As Americans, we hold consumer goods to high standards to keep our families and communities safe. Cars have to meet safety and emissions requirements. Food has to be clean and safe. We will not end the cycle of gun violence until we demand that the gun industry take simple actions to make its products safer as well. If a child can’t open a bottle of aspirin, we should also make sure she can’t pull the trigger of a gun.

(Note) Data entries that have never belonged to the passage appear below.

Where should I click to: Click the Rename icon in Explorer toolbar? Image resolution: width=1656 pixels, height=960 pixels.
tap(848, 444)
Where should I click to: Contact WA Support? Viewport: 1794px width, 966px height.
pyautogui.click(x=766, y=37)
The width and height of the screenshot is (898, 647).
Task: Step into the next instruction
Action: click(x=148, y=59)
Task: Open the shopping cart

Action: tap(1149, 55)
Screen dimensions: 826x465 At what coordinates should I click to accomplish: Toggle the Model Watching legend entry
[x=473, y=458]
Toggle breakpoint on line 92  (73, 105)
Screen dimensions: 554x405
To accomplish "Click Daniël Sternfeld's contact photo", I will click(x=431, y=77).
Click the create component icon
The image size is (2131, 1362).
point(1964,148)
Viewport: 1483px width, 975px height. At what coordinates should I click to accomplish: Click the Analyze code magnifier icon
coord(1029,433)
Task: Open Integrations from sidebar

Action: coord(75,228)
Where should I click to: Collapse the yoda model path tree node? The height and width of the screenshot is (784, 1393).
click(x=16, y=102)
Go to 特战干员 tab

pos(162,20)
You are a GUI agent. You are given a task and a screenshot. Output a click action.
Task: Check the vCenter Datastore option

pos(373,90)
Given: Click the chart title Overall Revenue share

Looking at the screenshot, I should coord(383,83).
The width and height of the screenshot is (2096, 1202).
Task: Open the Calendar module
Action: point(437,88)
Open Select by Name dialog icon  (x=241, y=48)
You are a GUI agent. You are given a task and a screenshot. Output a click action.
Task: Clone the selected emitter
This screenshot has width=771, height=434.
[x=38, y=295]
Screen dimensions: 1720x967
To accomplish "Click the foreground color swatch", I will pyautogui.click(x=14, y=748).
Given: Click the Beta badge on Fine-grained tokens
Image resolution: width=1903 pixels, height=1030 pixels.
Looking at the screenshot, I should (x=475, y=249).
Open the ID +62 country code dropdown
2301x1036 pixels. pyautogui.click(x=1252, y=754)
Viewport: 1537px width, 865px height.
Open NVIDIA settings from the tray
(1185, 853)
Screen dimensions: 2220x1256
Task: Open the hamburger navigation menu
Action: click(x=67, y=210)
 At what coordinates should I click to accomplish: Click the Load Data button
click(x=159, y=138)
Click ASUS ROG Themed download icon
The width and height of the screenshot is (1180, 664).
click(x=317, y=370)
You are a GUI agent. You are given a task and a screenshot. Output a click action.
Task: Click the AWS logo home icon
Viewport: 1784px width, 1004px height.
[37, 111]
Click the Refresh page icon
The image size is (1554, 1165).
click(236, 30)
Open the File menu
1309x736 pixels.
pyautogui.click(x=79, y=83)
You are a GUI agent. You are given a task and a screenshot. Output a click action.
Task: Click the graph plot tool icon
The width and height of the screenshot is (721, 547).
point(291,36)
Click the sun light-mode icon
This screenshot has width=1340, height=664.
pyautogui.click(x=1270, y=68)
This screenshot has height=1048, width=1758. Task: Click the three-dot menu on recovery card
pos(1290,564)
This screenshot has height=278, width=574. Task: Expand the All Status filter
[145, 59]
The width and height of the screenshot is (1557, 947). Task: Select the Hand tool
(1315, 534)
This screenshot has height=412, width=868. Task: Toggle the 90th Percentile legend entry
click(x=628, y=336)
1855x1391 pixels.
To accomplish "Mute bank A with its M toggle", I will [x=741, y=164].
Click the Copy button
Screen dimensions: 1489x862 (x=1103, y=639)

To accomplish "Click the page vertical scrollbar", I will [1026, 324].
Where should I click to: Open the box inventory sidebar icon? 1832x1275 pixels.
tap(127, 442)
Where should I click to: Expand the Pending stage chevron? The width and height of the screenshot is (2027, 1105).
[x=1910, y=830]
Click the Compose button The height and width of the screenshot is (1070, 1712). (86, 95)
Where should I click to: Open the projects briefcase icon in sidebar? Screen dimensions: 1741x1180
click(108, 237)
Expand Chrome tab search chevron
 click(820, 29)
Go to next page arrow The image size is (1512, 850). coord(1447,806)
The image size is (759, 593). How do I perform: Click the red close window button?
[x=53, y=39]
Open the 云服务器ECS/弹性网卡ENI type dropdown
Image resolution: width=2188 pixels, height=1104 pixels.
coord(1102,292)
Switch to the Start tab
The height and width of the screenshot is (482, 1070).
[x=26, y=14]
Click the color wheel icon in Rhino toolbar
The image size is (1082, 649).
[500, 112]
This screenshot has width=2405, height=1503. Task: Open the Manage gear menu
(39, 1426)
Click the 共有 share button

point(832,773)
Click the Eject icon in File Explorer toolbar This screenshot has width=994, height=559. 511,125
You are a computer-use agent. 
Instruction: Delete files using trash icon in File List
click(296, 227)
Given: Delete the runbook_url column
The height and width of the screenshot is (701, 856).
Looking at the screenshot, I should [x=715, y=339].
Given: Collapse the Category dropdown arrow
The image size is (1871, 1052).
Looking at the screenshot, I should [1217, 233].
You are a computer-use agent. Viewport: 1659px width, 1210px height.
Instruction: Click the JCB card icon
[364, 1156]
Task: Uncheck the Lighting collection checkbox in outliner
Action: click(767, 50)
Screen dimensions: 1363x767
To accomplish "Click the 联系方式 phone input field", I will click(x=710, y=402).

Yet today, the gun industry is almost entirely unaccountable. Thanks to the gun lobby’s decades of efforts, Congress has blocked our consumer products safety experts from being able to require that firearms have even the most basic safety measures. They’ve made it harder for the government’s public health experts to conduct research on gun violence. They’ve guaranteed that manufacturers enjoy virtual immunity from lawsuits, which means that they can sell lethal products and rarely face consequences. As parents, we wouldn’t put up with this if we were talking about faulty car seats. Why should we tolerate it for products — guns — that kill so many children each year?
At a time when manufacturers are enjoying soaring profits, they should invest in research to make guns smarter and safer, like developing microstamping for ammunition, which can help trace bullets found at crime scenes to specific guns. And like all industries, gun manufacturers owe it to their customers to be better corporate citizens by selling weapons only to responsible actors.
Ultimately, this is about all of us. We are not asked to perform the heroism of 15-year-old Zaevion Dobson from Tennessee, who was killed before Christmas while shielding his friends from gunfire. We are not asked to display the grace of the countless victims’ families who have dedicated themselves to ending this senseless violence. But we must find the courage and the will to mobilize, organize and do what a strong, sensible country does in response to a crisis like this one.
All of us need to demand leaders brave enough to stand up to the gun lobby’s lies. All of us need to stand up and protect our fellow citizens. All of us need to demand that governors, mayors and our representatives in Congress do their part.
Change will be hard. It won’t happen overnight. But securing a woman’s right to vote didn’t happen overnight. The liberation of African-Americans didn’t happen overnight. Advancing the rights of lesbian, gay, bisexual and transgender Americans has taken decades’ worth of work.
Those moments represent American democracy, and the American people, at our best. Meeting this crisis of gun violence will require the same relentless focus, over many years, at every level. If we can meet this moment with that same audacity, we will achieve the change we seek. And we will leave a stronger, safer country to our children.
Barack Obama is president of the United States.